Listen to some sounds. If you've not listened to these before, listen to the sinewave version first!
- Ex. 1 (sinewave) | Ex. 1 (original) |
-d 4 --high 300 --low 100 -o 4
- Ex. 2 (sinewave) | Ex. 2 (original) |
-o 5 --window 200 --low 200
- Ex. 3 (sinewave) | Ex. 3 (original) |
-o 4
- Ex. 4 (sinewave) | Ex. 4 (original) |
-o 5 --high 2800 -d 8 --window 250
- Ex. 5 (sinewave) | Ex. 5 (original) |
-d 12 --high 2000 --window 90
- Ex. 6 (sinewave) | Ex. 6 (original) |
-d 8 --high 2500 --low 330 --window 90
- Ex. 7 (buzz) | Ex. 7 (original) |
--buzz 80 --window 300 -d 8 --high 2000
- Ex. 8 (noise) | Ex. 8 (original) |
--noise --low 200
- Ex. 9 (sinewave) | Ex. 9 (original) |
-d 2 --high 2800 --window 1500 -o 13
(these would probably be better if I spoke more clearly...)
Requires scipy
and numpy
only.
Examples of use:
python sws.py hello.wav # converts hello.wav to hello_sws.wav
# explicit output name
python sws.py lpc.wav lpc_modified.wav
More examples:
# uses six sine wave components (order 6)

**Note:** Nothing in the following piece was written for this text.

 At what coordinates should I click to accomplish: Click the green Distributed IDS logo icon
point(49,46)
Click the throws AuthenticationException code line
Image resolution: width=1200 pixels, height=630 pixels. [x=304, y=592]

python sws.py hello.wav -o 6
# sets the pre-filtering bandpass to be [40, 4000]Hz, and decimates
# by a factor of 4 before resynthesizing
python sws.py hello.wav --low 40 --high 4000 -d 4
# uses modulation of a buzz (pulse train) @ 100Hz instead of sines
python sws.py hello.wav --buzz 100
# uses modulation of white noise instead of sinewaves
python sws.py hello.wav --noise
usage: sws.py [-h] [--low LOW] [--high HIGH] [--order ORDER] [--bw_amp BW_AMP]
[--decimate DECIMATE] [--window WINDOW] [--interpolate] [--sine]
[--buzz BUZZ] [--noise] [--overlap OVERLAP]
input_wav [output_wav]
positional arguments:
input_wav The input file, as a WAV file; ideally 44.1KHz mono.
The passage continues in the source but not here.